The Food and Drug Administration approved proinflammatory cytokines to kill cancerous cells in the skin and kidneys. However, researchers have discovered protective human cells (ARPE-19 “RPE”) that naturally produce cytokines. Cytokines are “molecular messengers” that boost the immune system when ” in response to stimuli from antigen-presenting cells.” And since the tiny molecules showed positive results with cancer cells, a study was conducted using interleukin-2 (IL2)-producing cytokines to destroy ovarian and colorectal tumors.
Researchers will begin clinical trials in the next few months due to “very exciting” results when the therapy was used on mice, Science advances reported.
“We just administer once, but they keep making the dose every day, where it’s needed until the cancer is eliminated,” said co-author Dr. Omid Veiseh, of Rice University in Houston, Texas, who witnessed a family friend die from the disease.
“Once we determined the correct dose—how many factories we needed—we were able to eradicate tumors in 100% of animals with ovarian cancer and in seven of eight animals with colorectal cancer.”
Clinicians have determined that interleukin-2 cytokines can be implanted with minimally invasive surgery and plans to test humans in the fall. The goal is to monitor the positive outcomes of the cytokines and have them available in hospitals moving forward.
While the drugs Aldesleukin or Proleukin have been approved by the FDA since 1992, it was confirmed that they caused severe side effects while treating melanoma and renal cancers. However, researchers have ensured that the human cells killing ovarian and colorectal cancers were deemed safe for humans.
The drug-producing beads were inserted next to the tumors in the lab rodents’ abdominal cavity, supporting areas in the intestines, ovaries, and other organs. According to the results, the tumors were dissolved while monitoring proper dosage.
“A major challenge in the field of immunotherapy is to increase tumor inflammation and anti-tumor immunity while avoiding systemic side effects of cytokines and other pro-inflammatory drugs,” said co-author Professor Amir Jazaeri, of Texas University.
“In this study, we demonstrated that the ‘drug factories’ allow regulatable local administration of interleukin-2 and the eradication of tumor in several mouse models, which is very exciting,” he explained.
Since interleukin-2 is a protein used to fight off disease in the immune system, it can only be administered to target cancerous tumors at the site. Amanda Nash, lead author and graduate student in Dr. Veiseh’s lab, said the cytokines produce the most potent immune system to date.
“If you gave the same concentration of the protein through an IV pump, it would be extremely toxic,” she said.
Nash explained that the drug-like beads could treat other forms of cancers, including the pancreas, liver, and lungs. The process would involve using a different cytokine while protecting the outer shell so it wouldn’t threaten the immune system.
“We found foreign body reactions safely and robustly turned off the flow of cytokine from the capsules within 30 days,” Dr.
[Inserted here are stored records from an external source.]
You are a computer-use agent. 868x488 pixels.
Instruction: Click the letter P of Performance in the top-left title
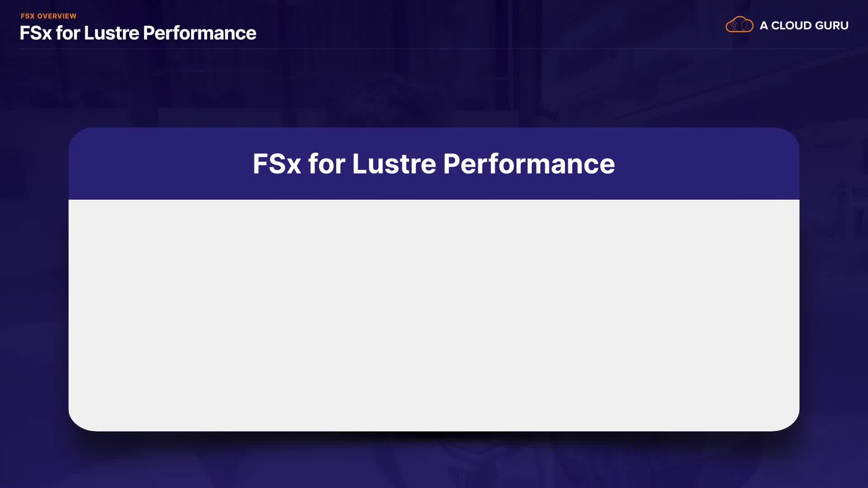point(149,33)
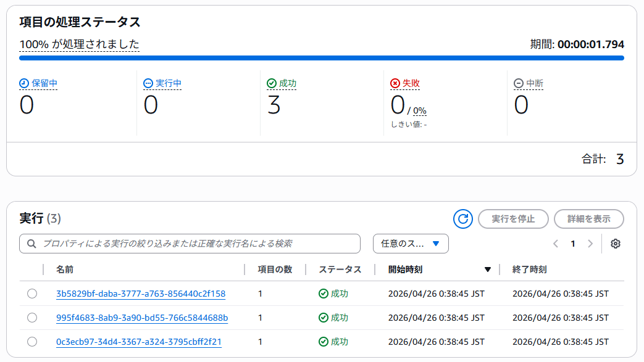The height and width of the screenshot is (362, 644).
Task: Go to next page with right chevron
Action: click(x=590, y=244)
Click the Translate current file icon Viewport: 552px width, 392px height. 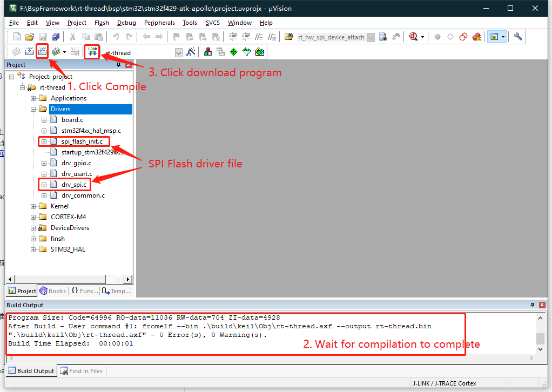coord(17,52)
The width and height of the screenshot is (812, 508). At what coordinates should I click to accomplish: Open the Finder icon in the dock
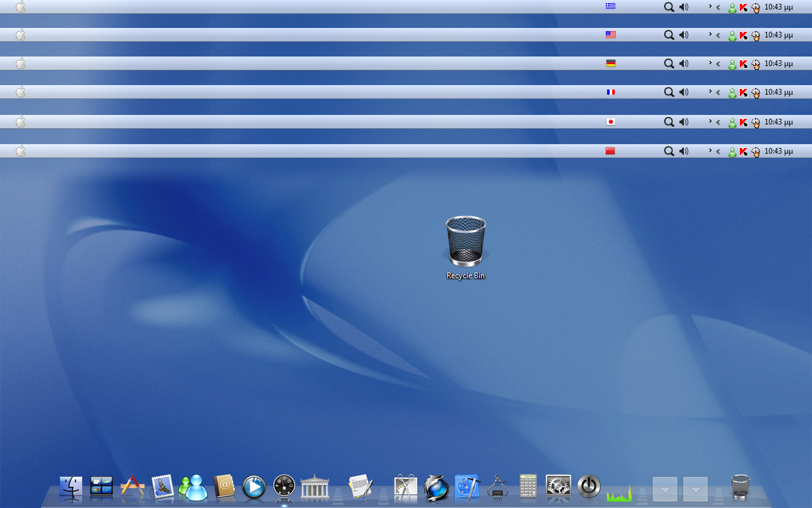tap(70, 488)
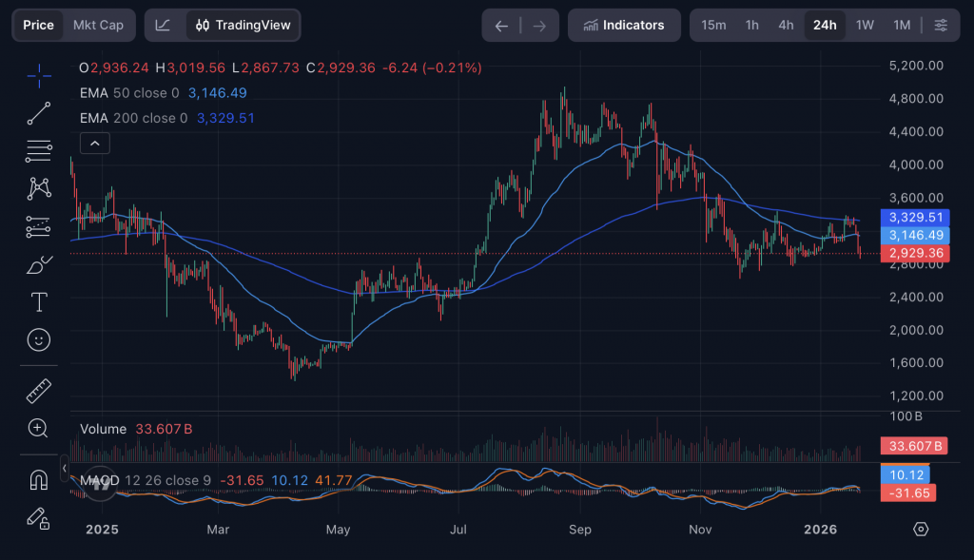Select the trend line drawing tool

39,113
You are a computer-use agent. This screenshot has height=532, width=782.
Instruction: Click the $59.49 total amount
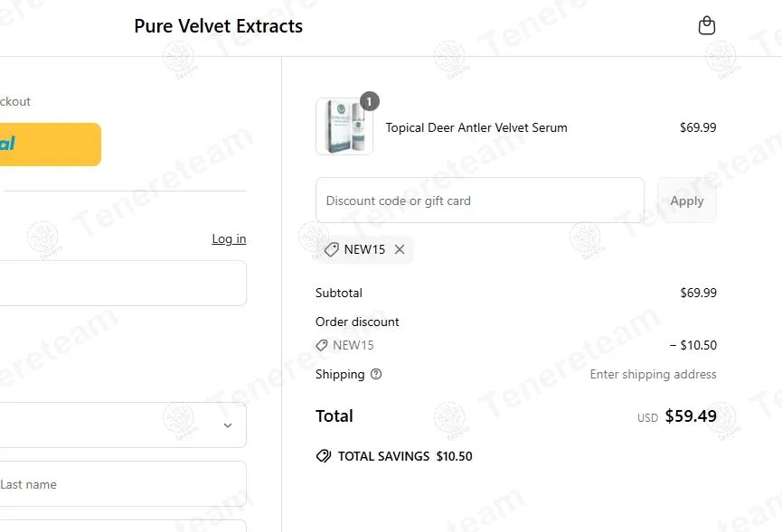691,416
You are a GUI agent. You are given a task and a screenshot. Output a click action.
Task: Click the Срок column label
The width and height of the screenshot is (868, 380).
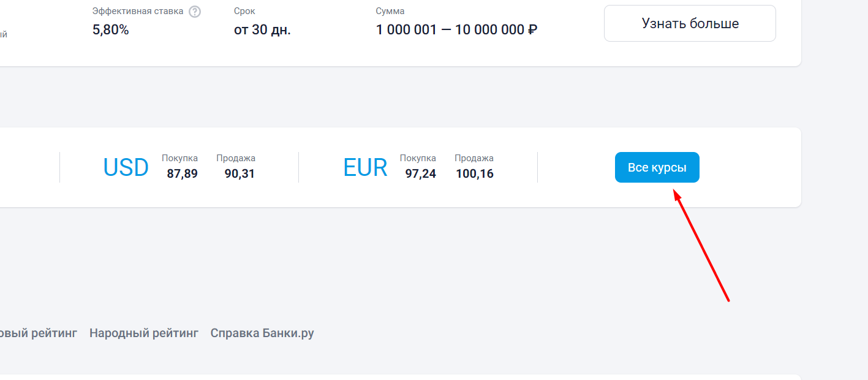point(244,11)
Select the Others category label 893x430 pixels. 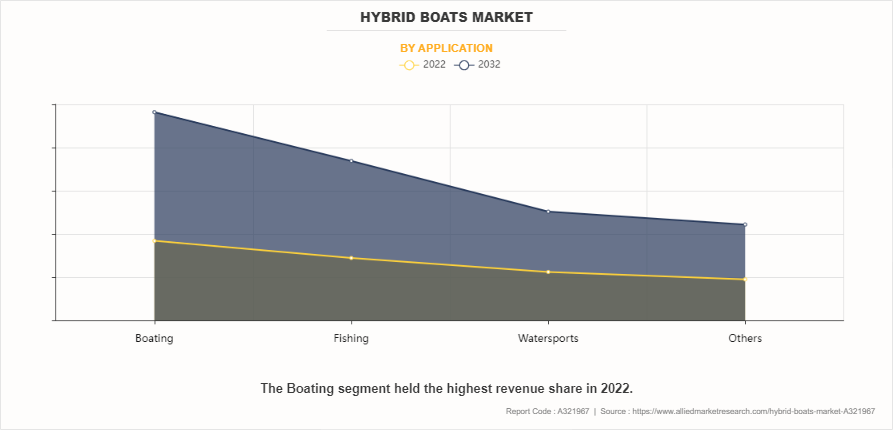(745, 338)
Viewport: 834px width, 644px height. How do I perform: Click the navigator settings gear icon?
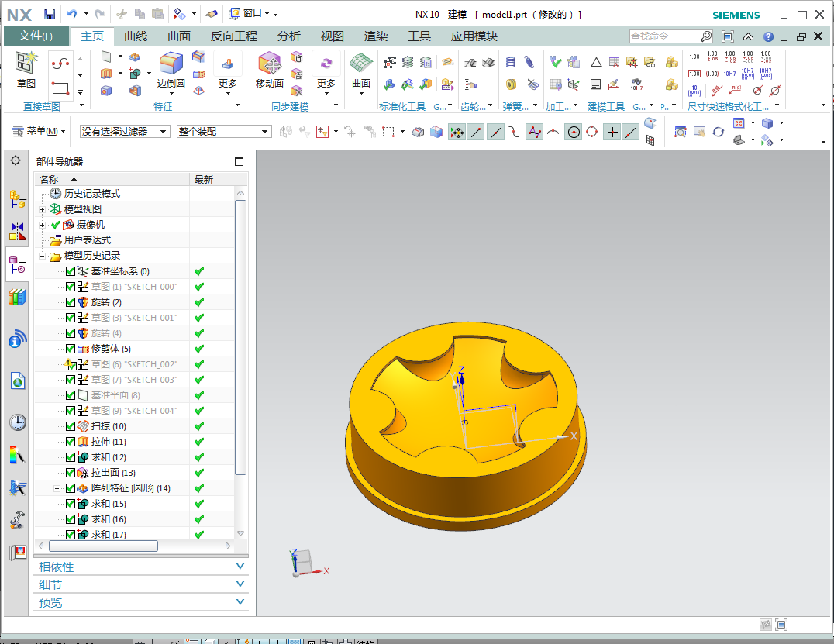tap(16, 160)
Veiseh explained.
The research also concluded that a second treatment dose could be administered if needed.
While colorectal cancer is one of the most common cancers to date, ovarian cancer is deadly since diagnosis mainly occurs at later stages when treatment is less effective.
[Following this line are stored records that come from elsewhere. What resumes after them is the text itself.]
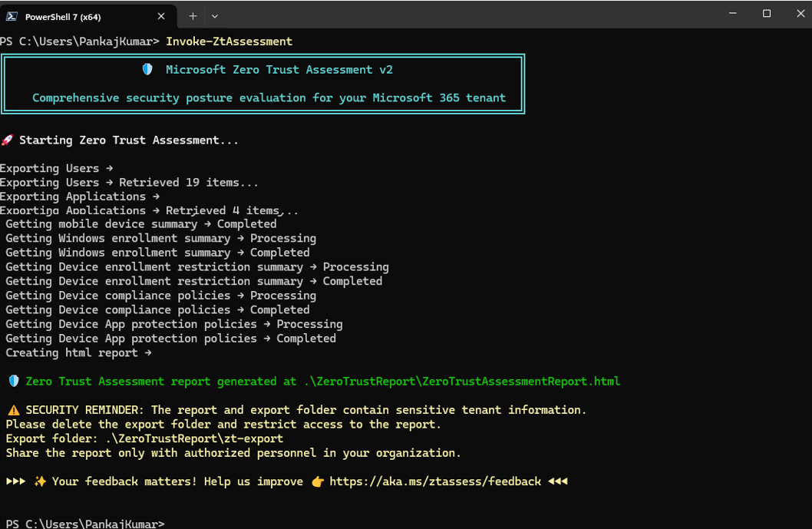
Task: Open a new tab with the plus button
Action: pos(193,16)

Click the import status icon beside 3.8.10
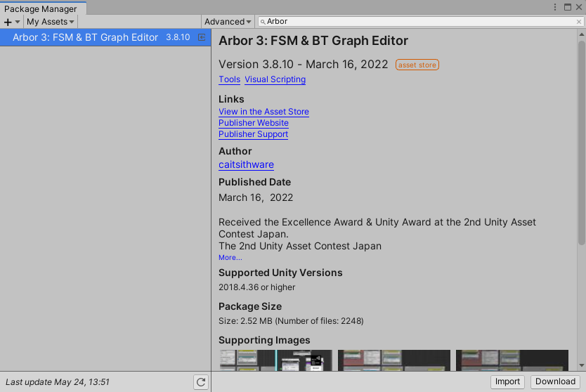(202, 37)
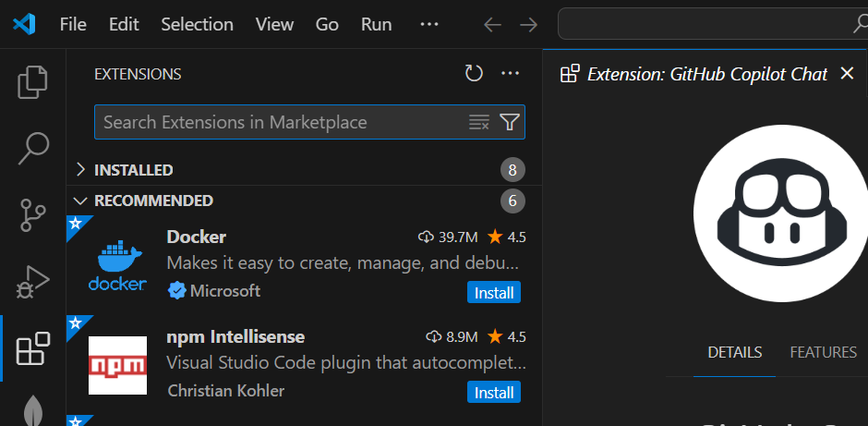Open the Search view in activity bar
This screenshot has width=868, height=426.
tap(33, 146)
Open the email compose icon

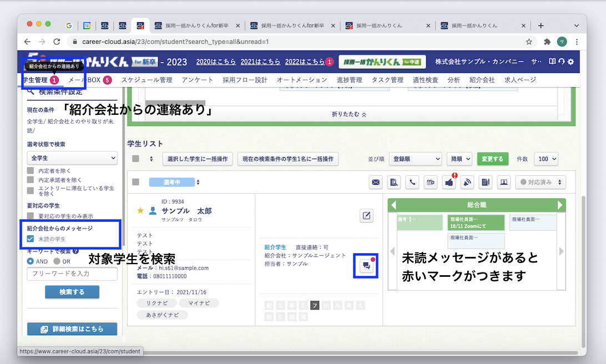click(x=376, y=182)
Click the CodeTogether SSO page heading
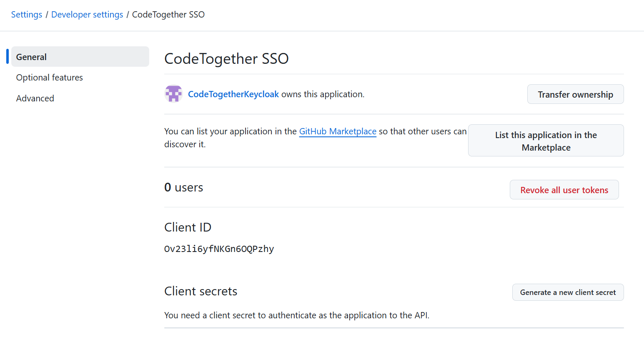The image size is (644, 340). tap(226, 59)
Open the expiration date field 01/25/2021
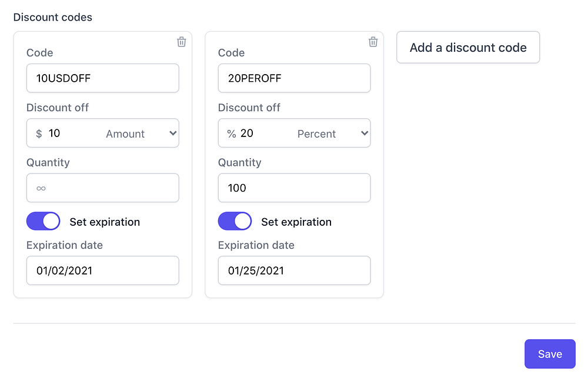This screenshot has height=381, width=588. pyautogui.click(x=294, y=270)
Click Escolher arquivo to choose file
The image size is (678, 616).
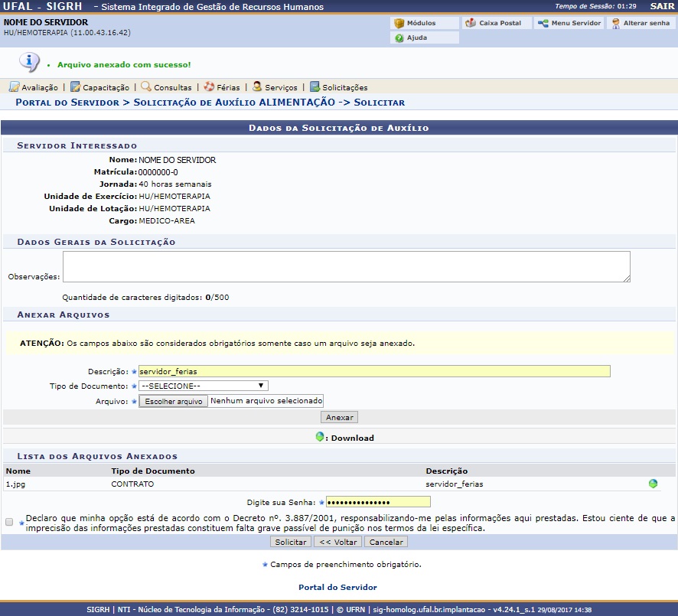174,401

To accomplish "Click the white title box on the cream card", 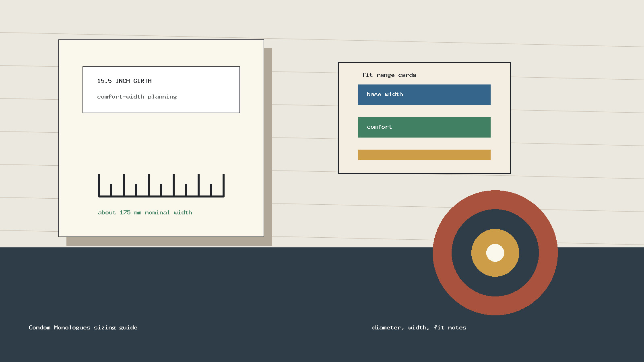I will point(161,90).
According to the National Cancer Institute, ovarian cancer is the fifth leading cause of cancer death among women in the United States. In addition, statistics from 1975 to 2016 had a five-year survival rate from 33 percent to 48 percent among non-Hispanic White women but decreased from 44 percent to 41 percent among African-American women.
“Lack of access to health care is likely to be a key factor in these low [treatment] rates,” said Dr. Akinyemiju, noting that access to care is determined by many factors. The study she conducted defined five dimensions to assess health care access: affordability, availability, accessibility, accommodation, and acceptability.
“Each of the five dimensions captures a distinct aspect of access, and barriers in one or more of these can significantly affect whether a patient receives quality care,” Dr. Akinyemiju said. “We can also examine differences between patients who reside in rural and urban areas, and between White, African-American, and Hispanic patients.
Though health care access is a crucial factor in the Black community, Black women are less likely to have their ovarian tumors examined by physicians, leading to disparities in treatment and limited cancer-prevention opportunities for family members, nature reported.
Colorectal cancer is another deadly disease that has plagued the Black community for years. So many were shocked after beloved actor Chadwick Boseman died from colorectal cancer at age 43. Initially, those 50 years old or older were likely to be diagnosed with colorectal cancer, but increased diagnoses among younger Black men have increased.
The American Cancer Society found that in 2020, “12 percent of colorectal cancers – about 18,000 cases – will be diagnosed in people under the age of 50 in the US.” As a result, Black men have a greater chance of colorectal diagnosis than their white, Hispanic, and Asian counterparts.
With the discovery of cytokines, those diagnosed with ovarian and colorectal cancer could receive treatment to destroy cancerous tumors in the body.